Data provided.

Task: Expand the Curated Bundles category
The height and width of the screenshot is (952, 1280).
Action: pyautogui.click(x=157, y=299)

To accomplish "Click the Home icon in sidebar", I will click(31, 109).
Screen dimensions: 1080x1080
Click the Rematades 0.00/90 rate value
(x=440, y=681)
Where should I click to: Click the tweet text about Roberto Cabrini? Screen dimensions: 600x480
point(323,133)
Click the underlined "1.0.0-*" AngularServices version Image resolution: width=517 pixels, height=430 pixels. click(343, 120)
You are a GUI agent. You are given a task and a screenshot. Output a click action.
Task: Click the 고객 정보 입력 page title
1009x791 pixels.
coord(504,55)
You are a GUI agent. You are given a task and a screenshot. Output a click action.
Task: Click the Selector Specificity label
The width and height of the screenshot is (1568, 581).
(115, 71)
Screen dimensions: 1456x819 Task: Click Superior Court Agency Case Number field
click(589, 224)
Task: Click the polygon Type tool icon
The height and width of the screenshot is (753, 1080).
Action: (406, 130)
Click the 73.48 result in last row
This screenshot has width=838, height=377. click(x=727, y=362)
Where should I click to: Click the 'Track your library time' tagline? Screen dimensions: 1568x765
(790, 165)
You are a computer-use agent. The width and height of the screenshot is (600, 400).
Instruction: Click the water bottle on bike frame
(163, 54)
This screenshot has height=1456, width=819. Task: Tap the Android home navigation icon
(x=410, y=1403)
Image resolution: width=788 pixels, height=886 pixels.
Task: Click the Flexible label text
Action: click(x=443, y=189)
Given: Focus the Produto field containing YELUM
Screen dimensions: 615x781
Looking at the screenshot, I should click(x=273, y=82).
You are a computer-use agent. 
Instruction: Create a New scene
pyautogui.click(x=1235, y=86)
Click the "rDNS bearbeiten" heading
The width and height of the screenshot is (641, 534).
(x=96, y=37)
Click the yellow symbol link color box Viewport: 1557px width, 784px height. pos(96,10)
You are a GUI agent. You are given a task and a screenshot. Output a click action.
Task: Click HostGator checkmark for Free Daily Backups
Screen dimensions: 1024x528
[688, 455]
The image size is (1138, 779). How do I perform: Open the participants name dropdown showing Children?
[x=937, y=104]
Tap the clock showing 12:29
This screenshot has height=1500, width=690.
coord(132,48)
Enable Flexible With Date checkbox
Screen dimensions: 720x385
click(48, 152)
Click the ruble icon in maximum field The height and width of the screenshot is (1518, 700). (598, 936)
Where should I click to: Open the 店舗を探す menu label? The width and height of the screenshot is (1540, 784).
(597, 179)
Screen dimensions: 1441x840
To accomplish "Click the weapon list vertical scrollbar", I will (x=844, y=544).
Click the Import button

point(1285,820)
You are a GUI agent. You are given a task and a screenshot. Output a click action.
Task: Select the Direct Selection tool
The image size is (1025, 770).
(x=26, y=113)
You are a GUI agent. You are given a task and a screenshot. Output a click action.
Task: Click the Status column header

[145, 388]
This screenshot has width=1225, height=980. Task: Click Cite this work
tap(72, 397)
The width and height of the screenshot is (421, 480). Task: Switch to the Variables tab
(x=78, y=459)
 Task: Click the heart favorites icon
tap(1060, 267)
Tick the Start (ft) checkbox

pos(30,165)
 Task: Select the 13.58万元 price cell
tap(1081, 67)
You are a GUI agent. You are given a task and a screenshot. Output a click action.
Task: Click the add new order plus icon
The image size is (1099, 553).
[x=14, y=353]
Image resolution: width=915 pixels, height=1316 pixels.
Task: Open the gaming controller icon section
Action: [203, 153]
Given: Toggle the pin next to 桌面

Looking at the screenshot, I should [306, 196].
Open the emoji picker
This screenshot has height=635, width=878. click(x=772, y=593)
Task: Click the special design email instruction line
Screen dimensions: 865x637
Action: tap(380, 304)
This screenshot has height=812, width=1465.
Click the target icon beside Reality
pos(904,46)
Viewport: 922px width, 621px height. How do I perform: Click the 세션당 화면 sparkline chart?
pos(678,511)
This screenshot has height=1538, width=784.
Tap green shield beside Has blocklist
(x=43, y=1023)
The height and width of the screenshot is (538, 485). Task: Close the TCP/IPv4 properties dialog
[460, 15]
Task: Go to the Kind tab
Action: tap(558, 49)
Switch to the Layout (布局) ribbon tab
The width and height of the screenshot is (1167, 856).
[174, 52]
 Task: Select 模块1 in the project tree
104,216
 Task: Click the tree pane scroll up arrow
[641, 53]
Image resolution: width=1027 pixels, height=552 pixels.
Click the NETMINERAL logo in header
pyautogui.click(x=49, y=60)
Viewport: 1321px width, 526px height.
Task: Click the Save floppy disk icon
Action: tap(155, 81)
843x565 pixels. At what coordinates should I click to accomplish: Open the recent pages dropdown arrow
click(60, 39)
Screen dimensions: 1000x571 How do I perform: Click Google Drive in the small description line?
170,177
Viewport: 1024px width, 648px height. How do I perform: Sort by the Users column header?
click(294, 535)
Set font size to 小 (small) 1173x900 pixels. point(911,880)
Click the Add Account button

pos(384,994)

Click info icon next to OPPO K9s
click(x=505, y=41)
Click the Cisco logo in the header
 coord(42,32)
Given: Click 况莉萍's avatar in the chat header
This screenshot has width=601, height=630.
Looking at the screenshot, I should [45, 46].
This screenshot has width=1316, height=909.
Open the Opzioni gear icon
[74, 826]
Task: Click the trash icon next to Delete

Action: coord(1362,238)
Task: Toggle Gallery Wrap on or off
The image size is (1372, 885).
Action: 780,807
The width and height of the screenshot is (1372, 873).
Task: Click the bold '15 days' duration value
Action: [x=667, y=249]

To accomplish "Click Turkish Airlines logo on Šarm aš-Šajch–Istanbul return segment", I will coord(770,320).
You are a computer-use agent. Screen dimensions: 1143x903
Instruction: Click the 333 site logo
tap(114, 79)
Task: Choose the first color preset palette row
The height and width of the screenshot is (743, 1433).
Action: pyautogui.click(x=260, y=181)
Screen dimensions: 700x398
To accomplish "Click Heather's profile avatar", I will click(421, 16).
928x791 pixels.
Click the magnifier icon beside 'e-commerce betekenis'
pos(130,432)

Exercise requirements.
What should appear is an exact copy of the lines from the one with "Task: Toggle Gallery Wrap on or off" through the end of the entries above, ends included, and no other text.

Completed exercise.
Task: Toggle Gallery Wrap on or off
The image size is (1372, 885).
Action: 780,807
The width and height of the screenshot is (1372, 873).
Task: Click the bold '15 days' duration value
Action: [x=667, y=249]

To accomplish "Click Turkish Airlines logo on Šarm aš-Šajch–Istanbul return segment", I will coord(770,320).
You are a computer-use agent. Screen dimensions: 1143x903
Instruction: Click the 333 site logo
tap(114, 79)
Task: Choose the first color preset palette row
The height and width of the screenshot is (743, 1433).
Action: pyautogui.click(x=260, y=181)
Screen dimensions: 700x398
To accomplish "Click Heather's profile avatar", I will click(421, 16).
928x791 pixels.
Click the magnifier icon beside 'e-commerce betekenis'
pos(130,432)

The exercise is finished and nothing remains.